● STUDY QUESTIONS
[1] Answer these questions about the blog post, using only what it states.
(a) When did the writer move in with the boyfriend?
(b) Where was the writer when the crying started?
(c) About how much weight has the writer gained since March?
[2] Retype the blog post word for word, covering everything from "Here I Am Again" down to "the back burner.".
[3] Answer yes or no to each statement about the blog post, and quote the words that decide it.
(a) The writer had wisdom teeth surgery the day before the post.
(b) The writer says they are giving up on losing weight.
(c) The writer lives alone.

Tuesday, August 12, 2014

Here I Am Again

Hey everyone, I know it's been a while. I am back at my "fat weight" and I'm feeling pretty low lately. I've been going through a bunch of dental things (abscess, root canal, crown, wisdom teeth out)  this past month and I also moved in with my boyfriend at the end of June. Lots of changes and taking care of some things has made me put exercise on the back burner.

About a month ago I was trying on bathing suits, and started crying in the dressing room. I don't like feeling like this, not at all. I look at my body, my bone structure. I am meant to be petite. I am not meant to have flabby arms, a stomach, and back rolls. This is not who I am, or who I want to be. I feel like once people reach a certain weight, they become invisible. No more compliments coming my way like they were when I was 15lbs lighter on my journey...I feel disgusting. And I know, I shouldn't be so hard on myself, but honestly I talk and talk and talk about losing weight and getting healthy all the time but just keep gaining. Maybe this is my threshold...the final point where I decide enough is enough or give up. Well, I'm not giving up. I am never giving up. I just need to try much harder. Between my PCOS and the birth control they gave me, I have gained almost 10lbs since March. Once I am recovered from my wisdom teeth removal (had the surgery yesterday), I need to get back into good habits that will make me proud of myself again.

Please pray for me, and I hope that I can inspire others to start their new healthy lives and know that we are all human and make mistakes. I just need a helping hand right now. I have the love and support from my wonderful boyfriend, and I have some great friends who will help me as well...but I need to motivate myself and take a pledge for a healthier me, and commit to it. If anybody has a good program, tips, or words of encouragement please feel free to comment.

● GIVEN INFORMATION

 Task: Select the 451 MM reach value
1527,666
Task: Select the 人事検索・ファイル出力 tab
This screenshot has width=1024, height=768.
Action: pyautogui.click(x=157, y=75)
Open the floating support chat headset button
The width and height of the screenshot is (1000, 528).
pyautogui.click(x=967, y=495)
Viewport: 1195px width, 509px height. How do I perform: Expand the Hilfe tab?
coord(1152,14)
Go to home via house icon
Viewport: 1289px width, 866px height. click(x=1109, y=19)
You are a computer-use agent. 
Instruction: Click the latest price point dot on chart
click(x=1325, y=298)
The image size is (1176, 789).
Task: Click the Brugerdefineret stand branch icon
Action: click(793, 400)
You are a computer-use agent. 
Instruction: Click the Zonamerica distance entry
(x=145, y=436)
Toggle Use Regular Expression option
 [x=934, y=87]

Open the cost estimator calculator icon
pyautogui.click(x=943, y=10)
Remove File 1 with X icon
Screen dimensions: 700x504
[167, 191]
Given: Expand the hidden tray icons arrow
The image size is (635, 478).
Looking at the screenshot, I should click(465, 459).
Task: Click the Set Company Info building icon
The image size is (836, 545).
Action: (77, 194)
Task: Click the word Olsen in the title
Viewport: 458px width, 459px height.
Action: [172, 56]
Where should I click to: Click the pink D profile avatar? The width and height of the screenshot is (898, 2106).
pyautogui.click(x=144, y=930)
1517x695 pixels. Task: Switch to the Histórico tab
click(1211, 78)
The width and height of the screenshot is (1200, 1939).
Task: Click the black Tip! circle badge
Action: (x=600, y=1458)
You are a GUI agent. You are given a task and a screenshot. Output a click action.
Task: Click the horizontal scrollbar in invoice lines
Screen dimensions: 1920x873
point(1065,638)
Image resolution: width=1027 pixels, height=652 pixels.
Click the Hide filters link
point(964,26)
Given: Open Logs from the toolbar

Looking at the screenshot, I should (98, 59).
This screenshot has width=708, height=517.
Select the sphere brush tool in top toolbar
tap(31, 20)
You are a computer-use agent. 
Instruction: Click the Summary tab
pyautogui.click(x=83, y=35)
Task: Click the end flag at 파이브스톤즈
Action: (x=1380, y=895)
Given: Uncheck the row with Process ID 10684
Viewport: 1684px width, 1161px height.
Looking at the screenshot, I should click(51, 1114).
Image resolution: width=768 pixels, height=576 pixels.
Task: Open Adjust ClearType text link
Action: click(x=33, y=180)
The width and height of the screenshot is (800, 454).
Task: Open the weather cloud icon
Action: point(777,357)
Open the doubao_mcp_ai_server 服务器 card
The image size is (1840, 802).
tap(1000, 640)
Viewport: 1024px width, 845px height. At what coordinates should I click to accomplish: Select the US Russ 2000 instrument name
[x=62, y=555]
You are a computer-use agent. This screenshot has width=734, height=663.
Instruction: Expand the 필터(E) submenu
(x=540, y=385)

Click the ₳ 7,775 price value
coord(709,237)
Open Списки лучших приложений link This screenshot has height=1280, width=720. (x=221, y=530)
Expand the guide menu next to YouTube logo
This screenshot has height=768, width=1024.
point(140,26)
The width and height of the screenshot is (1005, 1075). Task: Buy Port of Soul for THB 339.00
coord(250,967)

● LIST OF ANSWERS
[1]
(a) At the end of June.
(b) In the dressing room, while trying on bathing suits.
(c) Almost 10lbs.

[2]
Here I Am Again

Hey everyone, I know it's been a while. I am back at my "fat weight" and I'm feeling pretty low lately. I've been going through a bunch of dental things (abscess, root canal, crown, wisdom teeth out)  this past month and I also moved in with my boyfriend at the end of June. Lots of changes and taking care of some things has made me put exercise on the back burner.

[3]
(a) Yes: "had the surgery yesterday"
(b) No: "Well, I'm not giving up. I am never giving up."
(c) No: "I also moved in with my boyfriend at the end of June"